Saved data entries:
--*--

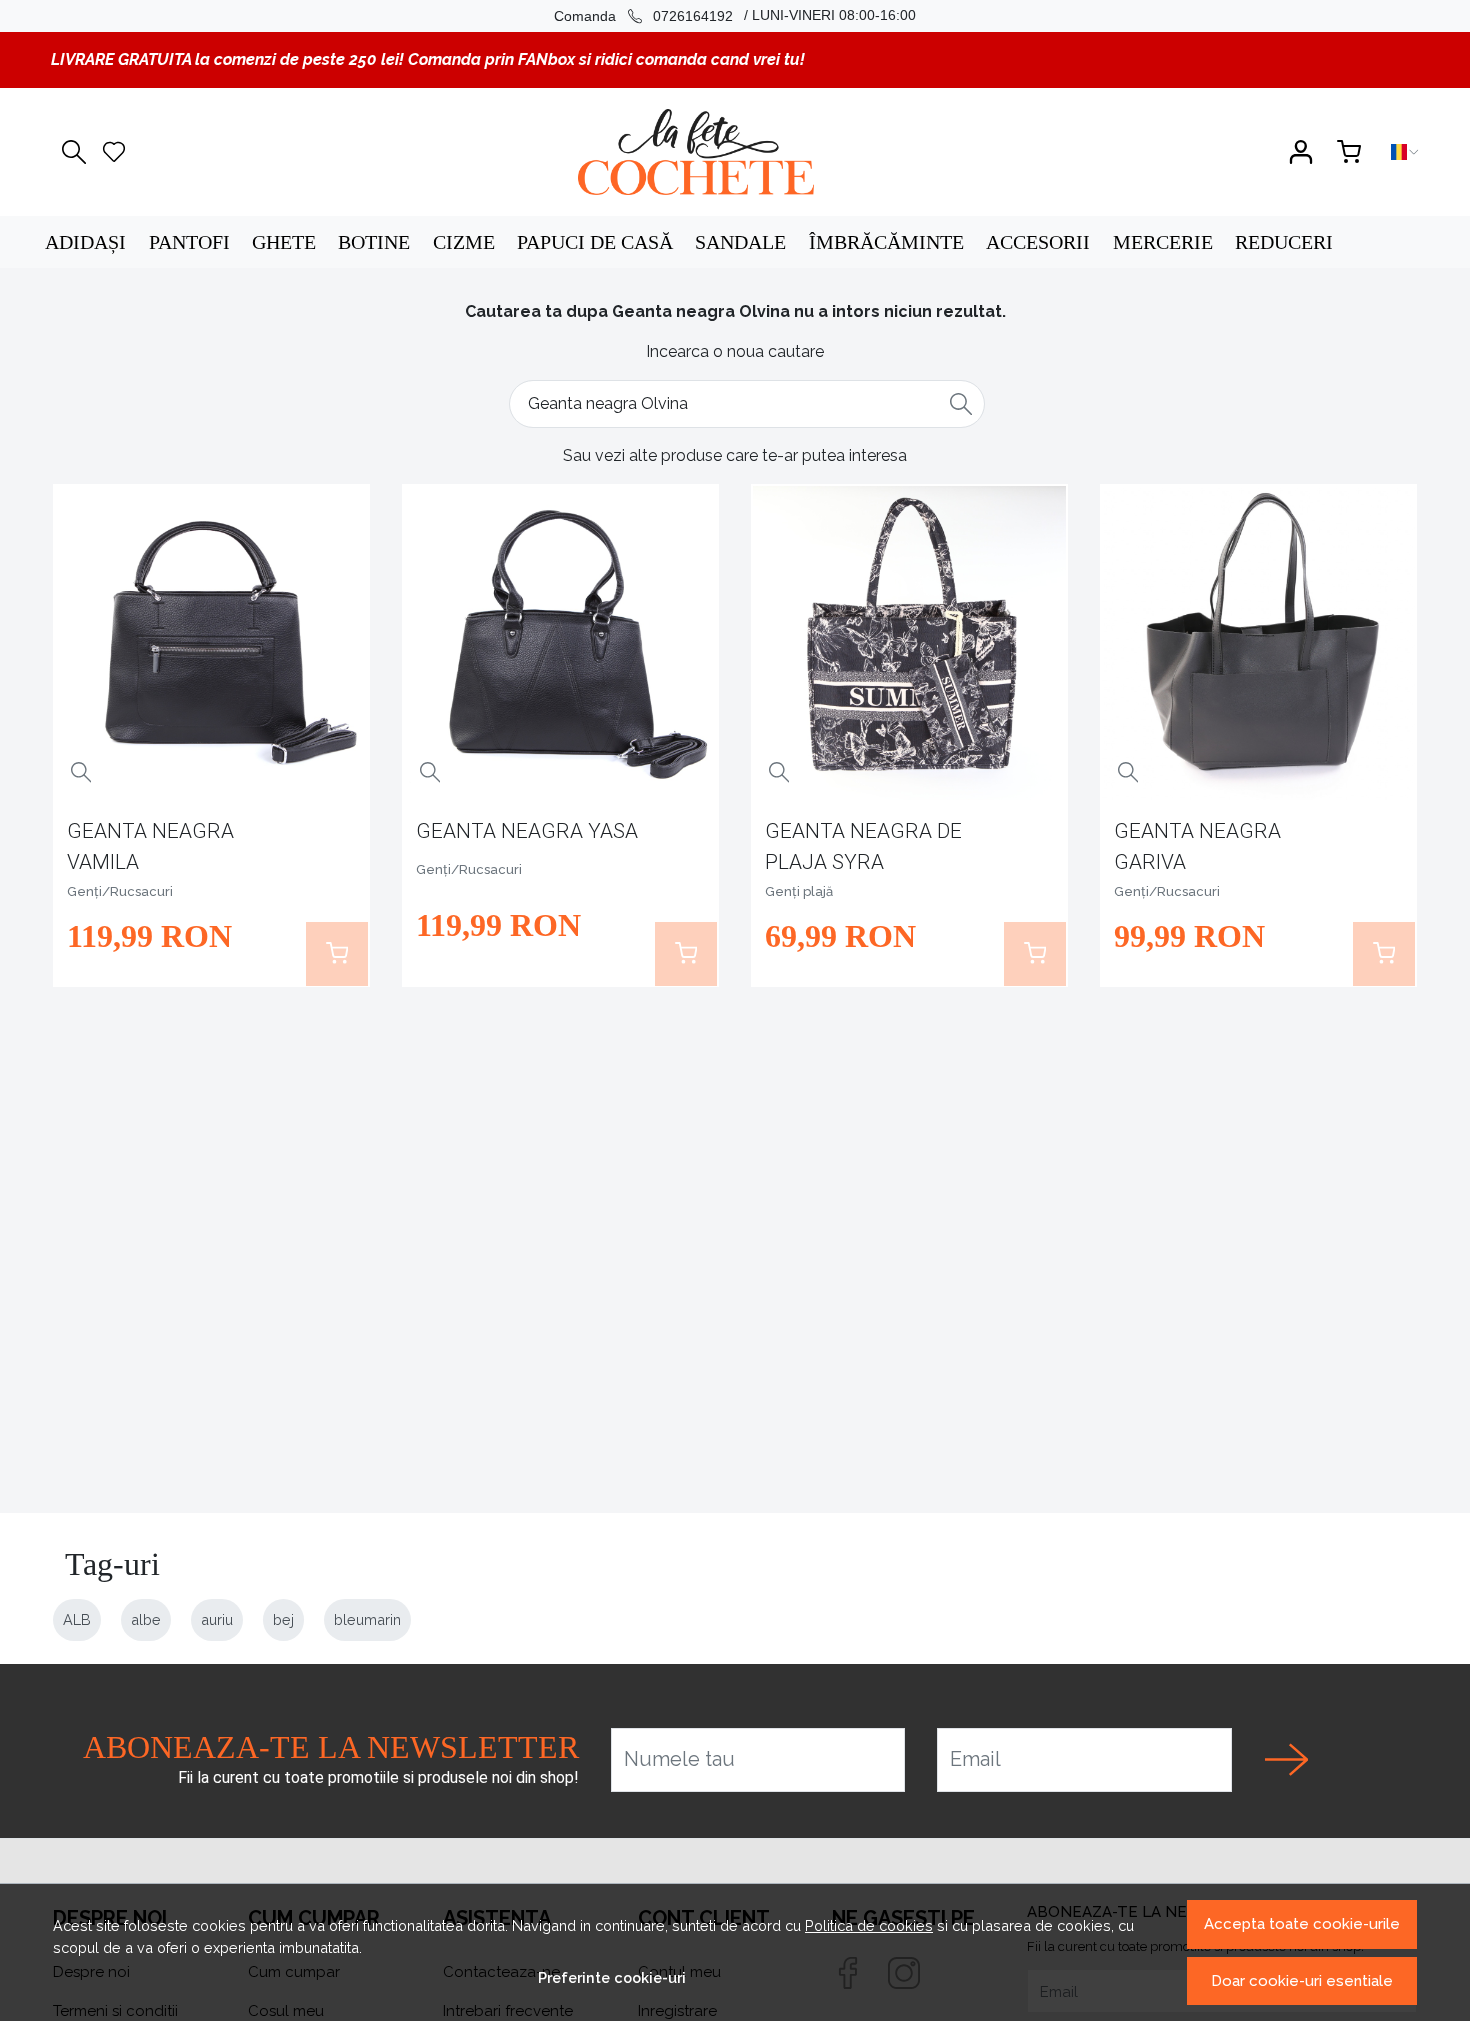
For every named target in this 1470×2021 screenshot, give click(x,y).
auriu (217, 1619)
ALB (77, 1619)
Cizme (464, 242)
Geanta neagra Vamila (150, 846)
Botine (374, 242)
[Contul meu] (1301, 152)
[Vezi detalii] (81, 772)
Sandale (740, 242)
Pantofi (189, 242)
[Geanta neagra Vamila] (212, 643)
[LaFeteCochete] (695, 152)
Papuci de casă (595, 242)
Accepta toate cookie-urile (1302, 1924)
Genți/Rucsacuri (120, 891)
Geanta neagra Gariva (1197, 846)
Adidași (85, 242)
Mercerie (1163, 242)
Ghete (284, 242)
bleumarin (367, 1619)
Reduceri (1284, 242)
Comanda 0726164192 (643, 16)
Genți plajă (799, 891)
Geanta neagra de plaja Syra (863, 846)
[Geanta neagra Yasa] (561, 643)
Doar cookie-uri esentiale (1302, 1981)
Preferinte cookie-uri (612, 1977)
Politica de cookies (869, 1925)
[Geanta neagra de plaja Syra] (910, 643)
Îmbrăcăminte (886, 242)
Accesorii (1038, 242)
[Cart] (1349, 152)
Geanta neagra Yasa (527, 831)
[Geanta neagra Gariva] (1259, 643)
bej (283, 1619)
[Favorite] (114, 152)
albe (146, 1619)
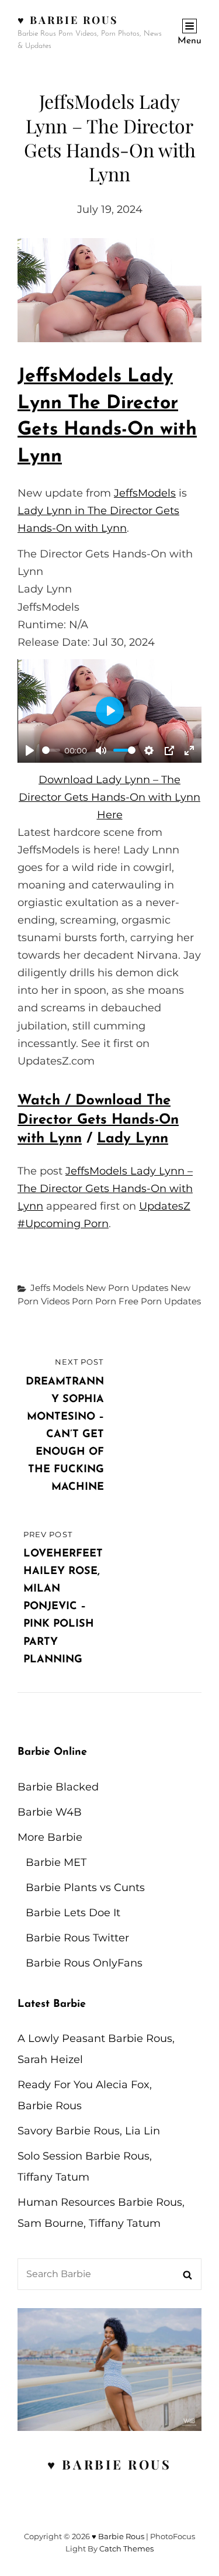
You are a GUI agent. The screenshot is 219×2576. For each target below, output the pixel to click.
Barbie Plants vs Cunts (85, 1887)
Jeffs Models (57, 1287)
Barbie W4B (50, 1812)
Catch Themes (126, 2548)
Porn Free (116, 1301)
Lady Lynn (132, 1139)
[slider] (51, 750)
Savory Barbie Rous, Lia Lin (89, 2130)
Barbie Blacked (58, 1787)
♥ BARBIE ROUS (109, 2464)
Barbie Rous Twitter (77, 1937)
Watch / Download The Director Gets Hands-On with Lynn (98, 1120)
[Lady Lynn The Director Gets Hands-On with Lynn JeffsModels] (109, 290)
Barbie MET (56, 1862)
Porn (82, 1301)
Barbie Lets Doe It (73, 1912)
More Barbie (50, 1837)
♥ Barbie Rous (68, 20)
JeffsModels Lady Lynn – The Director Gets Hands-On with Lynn (105, 1189)
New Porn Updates (127, 1287)
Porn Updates (171, 1301)
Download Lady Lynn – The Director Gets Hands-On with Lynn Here (109, 797)
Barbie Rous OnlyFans (84, 1963)
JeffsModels (145, 493)
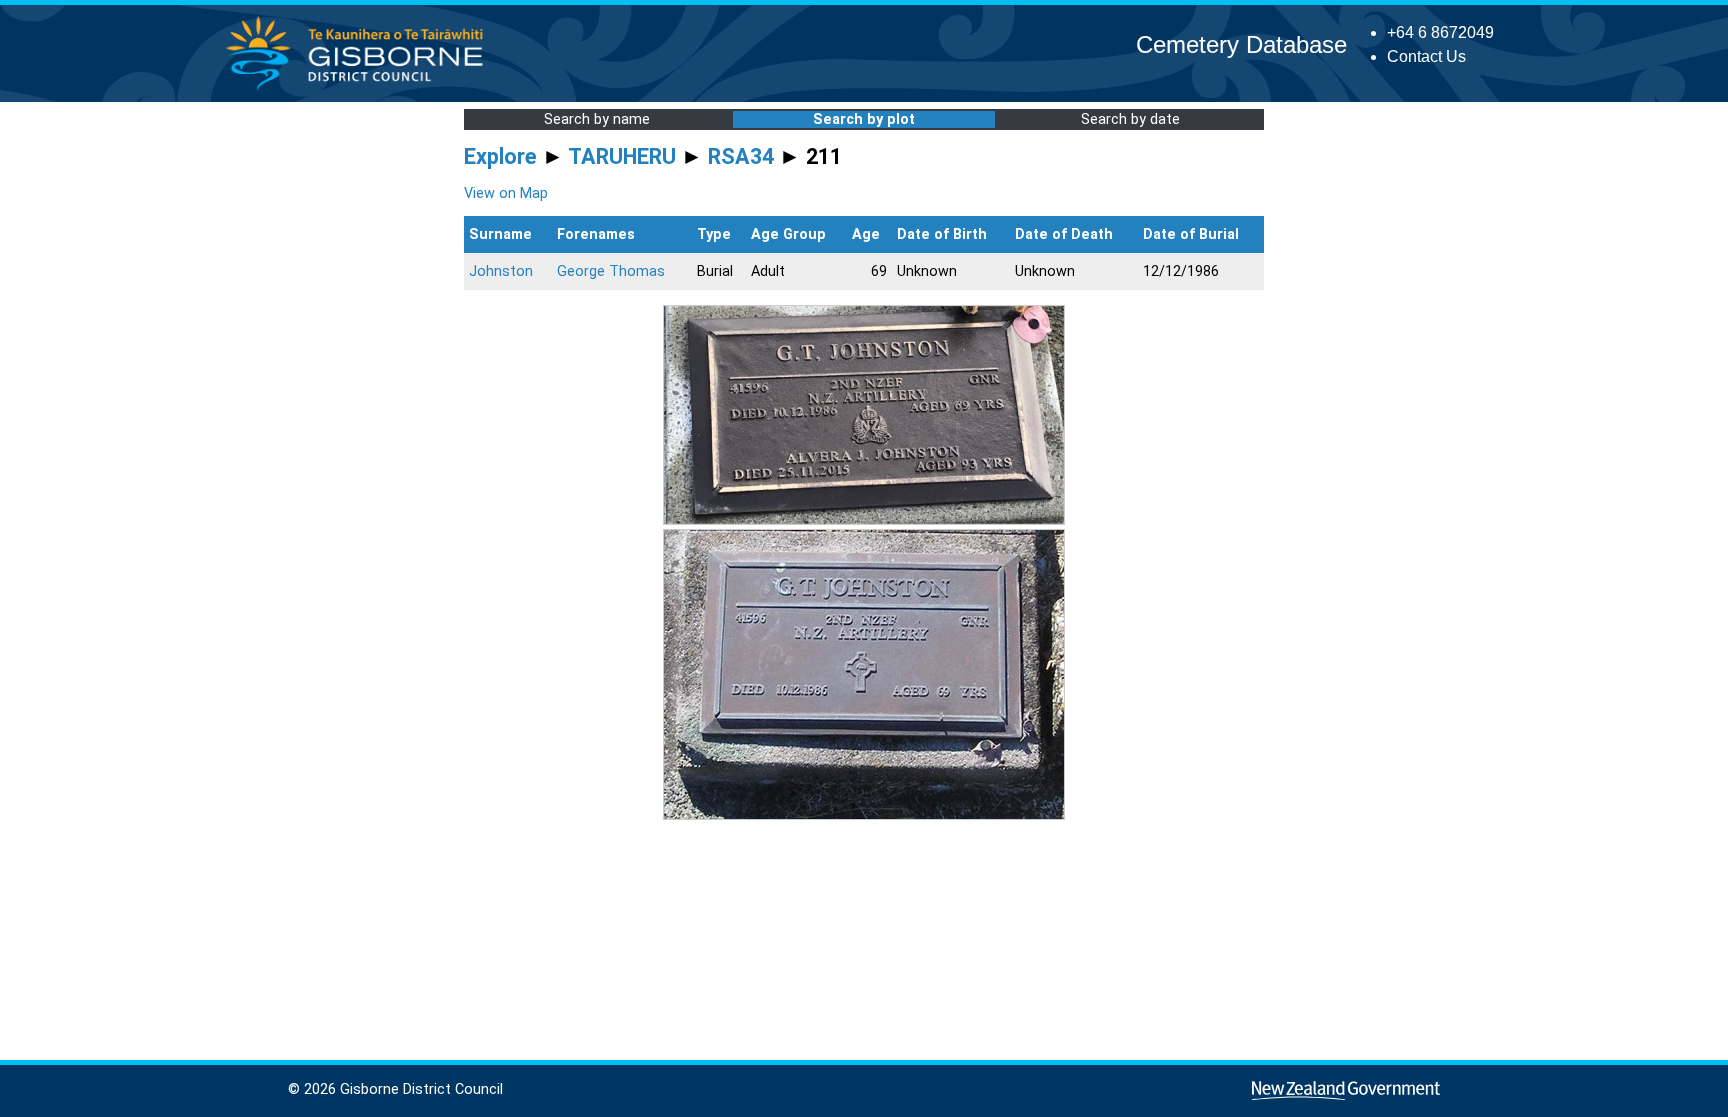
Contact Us (1426, 56)
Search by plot (864, 119)
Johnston (501, 271)
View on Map (506, 193)
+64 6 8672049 (1440, 32)
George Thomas (611, 271)
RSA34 (741, 156)
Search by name (597, 119)
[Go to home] (360, 89)
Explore (500, 156)
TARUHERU (622, 156)
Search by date (1130, 119)
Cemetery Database (1241, 44)
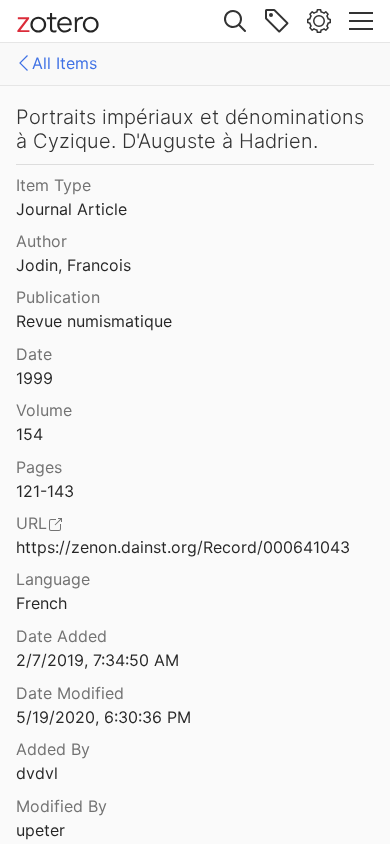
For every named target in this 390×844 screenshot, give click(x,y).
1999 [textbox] (34, 378)
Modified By (61, 806)
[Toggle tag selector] (277, 21)
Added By (53, 749)
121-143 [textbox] (45, 491)
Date (34, 354)
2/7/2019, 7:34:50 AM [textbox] (97, 660)
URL (31, 523)
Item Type (53, 185)
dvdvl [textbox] (37, 773)
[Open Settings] (319, 21)
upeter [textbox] (40, 830)
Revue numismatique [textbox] (94, 321)
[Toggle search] (235, 21)
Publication (58, 297)
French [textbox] (41, 603)
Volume (44, 410)
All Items (64, 63)
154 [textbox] (29, 434)
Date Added (61, 636)
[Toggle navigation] (361, 21)
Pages (39, 467)
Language (53, 579)
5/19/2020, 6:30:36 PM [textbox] (103, 717)
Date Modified (70, 693)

--*--

## Exercise description
Repeat, word for word, each of the records, omitting any image they hold.

## Final answer
For every named target in this 1470×2021 screenshot, give click(x,y).
auriu (217, 1619)
ALB (77, 1619)
Cizme (464, 242)
Geanta neagra Vamila (150, 846)
Botine (374, 242)
[Contul meu] (1301, 152)
[Vezi detalii] (81, 772)
Sandale (740, 242)
Pantofi (189, 242)
[Geanta neagra Vamila] (212, 643)
[LaFeteCochete] (695, 152)
Papuci de casă (595, 242)
Accepta toate cookie-urile (1302, 1924)
Genți/Rucsacuri (120, 891)
Geanta neagra Gariva (1197, 846)
Adidași (85, 242)
Mercerie (1163, 242)
Ghete (284, 242)
bleumarin (367, 1619)
Reduceri (1284, 242)
Comanda 0726164192 (643, 16)
Genți plajă (799, 891)
Geanta neagra de plaja Syra (863, 846)
[Geanta neagra Yasa] (561, 643)
Doar cookie-uri esentiale (1302, 1981)
Preferinte cookie-uri (612, 1977)
Politica de cookies (869, 1925)
[Geanta neagra de plaja Syra] (910, 643)
Îmbrăcăminte (886, 242)
Accesorii (1038, 242)
[Cart] (1349, 152)
Geanta neagra Yasa (527, 831)
[Geanta neagra Gariva] (1259, 643)
bej (283, 1619)
[Favorite] (114, 152)
albe (146, 1619)
You are a GUI agent. The screenshot is 219×2576. For each target below, output the pixel to click.
Barbie Plants vs Cunts (85, 1887)
Jeffs Models (57, 1287)
Barbie W4B (50, 1812)
Catch Themes (126, 2548)
Porn Free (116, 1301)
Lady Lynn (132, 1139)
[slider] (51, 750)
Savory Barbie Rous, Lia Lin (89, 2130)
Barbie Blacked (58, 1787)
♥ BARBIE ROUS (109, 2464)
Barbie Rous Twitter (77, 1937)
Watch / Download The Director Gets Hands-On with Lynn (98, 1120)
[Lady Lynn The Director Gets Hands-On with Lynn JeffsModels] (109, 290)
Barbie MET (56, 1862)
Porn (82, 1301)
Barbie Lets Doe It (73, 1912)
More Barbie (50, 1837)
♥ Barbie Rous (68, 20)
JeffsModels Lady Lynn – The Director Gets Hands-On with Lynn (105, 1189)
New Porn Updates (127, 1287)
Porn Updates (171, 1301)
Download Lady Lynn – The Director Gets Hands-On with Lynn Here (109, 797)
Barbie Rous OnlyFans (84, 1963)
JeffsModels (145, 493)
Contact Us (1426, 56)
Search by plot (864, 119)
Johnston (501, 271)
View on Map (506, 193)
+64 6 8672049 (1440, 32)
George Thomas (611, 271)
RSA34 (741, 156)
Search by name (597, 119)
[Go to home] (360, 89)
Explore (500, 156)
TARUHERU (622, 156)
Search by date (1130, 119)
Cemetery Database (1241, 44)
For every named target in this 390×844 screenshot, give click(x,y).
1999 [textbox] (34, 378)
Modified By (61, 806)
[Toggle tag selector] (277, 21)
Added By (53, 749)
121-143 [textbox] (45, 491)
Date (34, 354)
2/7/2019, 7:34:50 AM [textbox] (97, 660)
URL (31, 523)
Item Type (53, 185)
dvdvl [textbox] (37, 773)
[Open Settings] (319, 21)
upeter [textbox] (40, 830)
Revue numismatique [textbox] (94, 321)
[Toggle search] (235, 21)
Publication (58, 297)
French [textbox] (41, 603)
Volume (44, 410)
All Items (64, 63)
154 [textbox] (29, 434)
Date Added (61, 636)
[Toggle navigation] (361, 21)
Pages (39, 467)
Language (53, 579)
5/19/2020, 6:30:36 PM [textbox] (103, 717)
Date Modified (70, 693)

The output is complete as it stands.